§ **GOAL**
Copy out the entire Henry Jaglom interview excerpt below, word for word.

By my count Henry has made 21 films. At least six star his discovery Tanna Frederick, whom he married. Discovery is what Henry is about. And that makes him a director to seek out, to watch and re-watch. No doubt that is what I suspect many mainstream directors have, in fact, done.
On the outside chance that you’ve not heard of Henry Jaglom, here’s the scoop. You may have seen him in re-runs of Gidget or The Flying Nun, and, boy, is he cute. But do not be misled.
Can She Bake a Cherry Pie starring his brother Michael Emil and the unforgettable Karen Black moves like a lyric poem to the beautiful ending with photos from Henry’s own family album. This 1983 film made me a fan. The film comes together with the turn at the end, the way a poem or short story told through modules turns. It’s simply beautiful. Venice/Venice, another beauty that dares to ask serious intellectual questions. One of my favorite rom-com’s is Déjà Vu A Love Story.
Though Henry always understands the comic touch, romantic comedy is actually a misnomer for this film even though love is the answer in this charmer. We’ll ask him if he agrees. Think about this: How many love stories have you seen where Kierkegaard is quite effectively quoted while the lovers lie in each other’s arms?
We'll talk about Jaglom's creative process. And, I want to plug his book, My Lunches with Orson that documents Jaglom's recordings of their conversations at Welles’ request. With admiration, I say, welcome to Henry Jaglom.
Henry Jaglom: My goodness, what a wonderful introduction. Thank you very much.
Mary: You've surely earned it with this extraordinary body of work that continues to be made. Henry, I'd like to begin with your film, Someone to Love, Orson Welles’ last film appearance made with you. In this film, you invent the interview technique in film and I mean invent. The first time a director’s ever done anything like this. Tell our listeners what this technique is and how you came upon it.

§ **DATA LINES**
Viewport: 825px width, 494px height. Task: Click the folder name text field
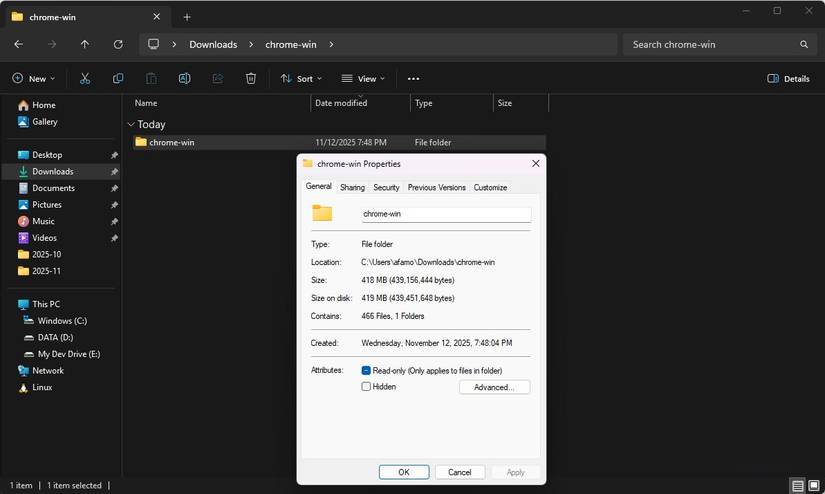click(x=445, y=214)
* * *
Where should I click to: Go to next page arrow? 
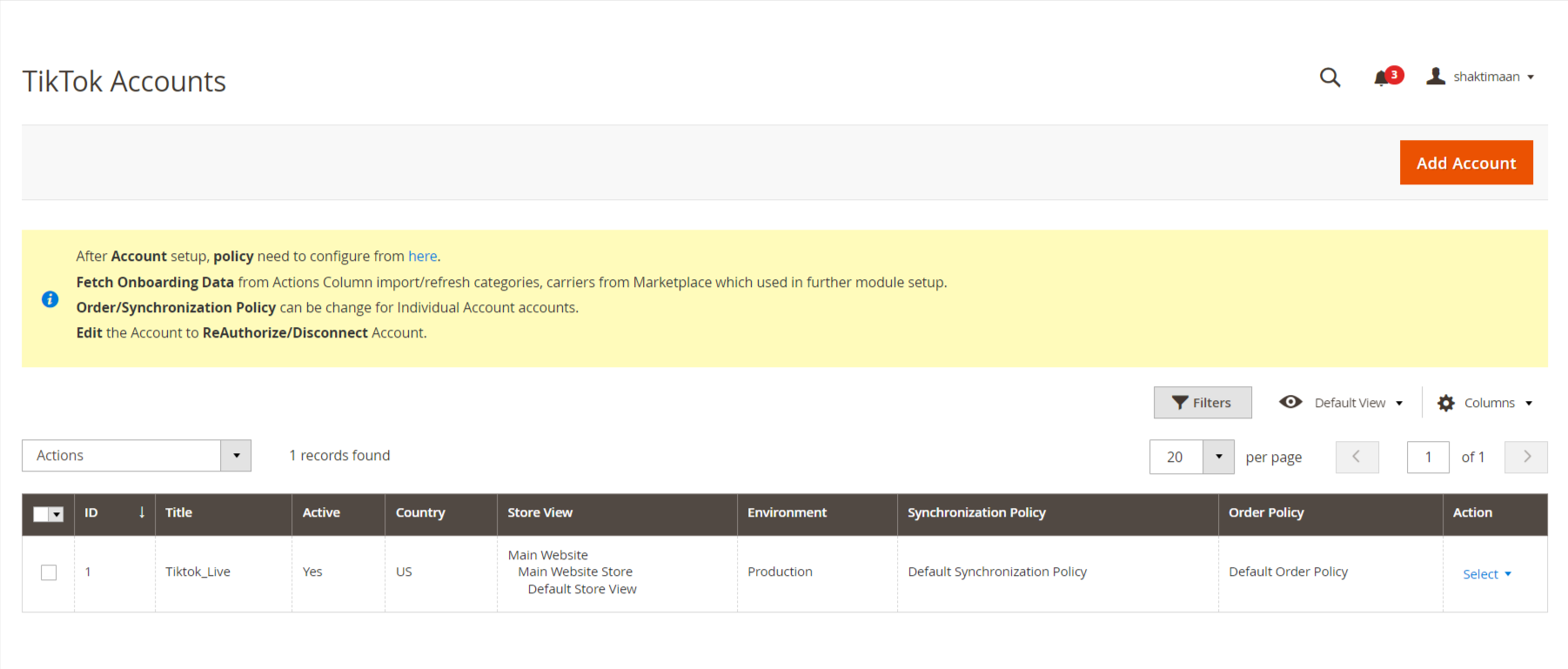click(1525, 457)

§ **TASK SOLUTION**
By my count Henry has made 21 films. At least six star his discovery Tanna Frederick, whom he married. Discovery is what Henry is about. And that makes him a director to seek out, to watch and re-watch. No doubt that is what I suspect many mainstream directors have, in fact, done.
On the outside chance that you’ve not heard of Henry Jaglom, here’s the scoop. You may have seen him in re-runs of Gidget or The Flying Nun, and, boy, is he cute. But do not be misled.
Can She Bake a Cherry Pie starring his brother Michael Emil and the unforgettable Karen Black moves like a lyric poem to the beautiful ending with photos from Henry’s own family album. This 1983 film made me a fan. The film comes together with the turn at the end, the way a poem or short story told through modules turns. It’s simply beautiful. Venice/Venice, another beauty that dares to ask serious intellectual questions. One of my favorite rom-com’s is Déjà Vu A Love Story.
Though Henry always understands the comic touch, romantic comedy is actually a misnomer for this film even though love is the answer in this charmer. We’ll ask him if he agrees. Think about this: How many love stories have you seen where Kierkegaard is quite effectively quoted while the lovers lie in each other’s arms?
We'll talk about Jaglom's creative process. And, I want to plug his book, My Lunches with Orson that documents Jaglom's recordings of their conversations at Welles’ request. With admiration, I say, welcome to Henry Jaglom.
Henry Jaglom: My goodness, what a wonderful introduction. Thank you very much.
Mary: You've surely earned it with this extraordinary body of work that continues to be made. Henry, I'd like to begin with your film, Someone to Love, Orson Welles’ last film appearance made with you. In this film, you invent the interview technique in film and I mean invent. The first time a director’s ever done anything like this. Tell our listeners what this technique is and how you came upon it.